8. The repetitive fence of claim 7, wherein the position sensor is an optical encoder which reads the apertures in the tape.

9. The repetitive fence of claim 7, wherein the display means is an electronic digital readout, and the drive means includes a position sensitive electric motor rotatably connected to the drive gear and the repetitive fence further includes a digital keypad and an electronic control system electronically connected to the readout, the keypad and the motor so that a user can input a desired cut length into the repetitive fence through the key pad, the motor can advance the stop to the desired cut length and the readout can verify that the stop is at the desired cut length.

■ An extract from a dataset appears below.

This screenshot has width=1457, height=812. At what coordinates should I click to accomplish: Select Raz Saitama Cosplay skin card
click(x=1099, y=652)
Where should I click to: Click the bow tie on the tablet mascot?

10. The repetitive fence of claim 9 including logic means, operatively coupled with the electronic control system for prioritizing and optimizing an order of plurality of cuts to be made.

11. A repetitive fence for attachment to a cross-cut saw with reference to a saw blade, comprising:

a plurality of telescopic arms, one of the telescoping arms having a work piece stop member proximal to a distal end thereof, the stop member being adapted to restrain dimensional lumber against inadvertent movement away from the saw blade;

drive means for moving the stop member to a pre-selected distance, wherein the drive means includes a drive tape having a main portion wound around a hub, a distal end connected to the one of the telescoping arms, and a plurality of apertures positioned at regular intervals thereon for engagement with teeth on a drive sprocket;

mensuration means, operatively connected to the stop member for measuring a relative position between the blade and the stop member; and, display means for visually displaying the relative position.

12. The repetitive fence of claim 11, wherein the drive means further includes a transmission having a drive gear and a drive sprocket each having a pulley portion thereon and a drive belt interconnecting the pulley portions.

13. The repetitive fence of claim 12, wherein the drive belt has a tension selected such that the drive belt can slide on the pulley portions to permit the stop member to be manually extended and retracted independently of the drive gear.

14. The repetitive fence of claim 12, wherein the drive means includes a prime mover rotatably connected to the drive gear though a worm gear.

15. The repetitive fence of claim 14, wherein the prime mover is an electric motor.

16. The repetitive fence of claim 14, wherein the prime mover is a manual crank.

17. The repetitive fence of claim 12, wherein the mensuration means includes a position sensor which measures an amount of tape played in and out to determine the relative position of the stop member with respect to the blade.

18. The repetitive fence of claim 17, wherein the position sensor is an optical encoder which reads the apertures in the tape.

19. The repetitive fence of claim 17, wherein the display means is an electronic digital readout, and the drive means includes a position sensitive electric motor rotatably connected to the drive gear and the repetitive fence further includes a digital keypad and an electronic control system electronically connected to the readout, the keypad and the motor so that a user can input a desired cut length into the repetitive fence through the key pad, the motor can advance the stop to the desired cut length and the readout can verify that the stop is at the desired cut length.

20. The repetitive fence of claim 19 including logic means, operatively coupled with the electronic control system for prioritizing and optimizing an order of plurality of cuts to be made.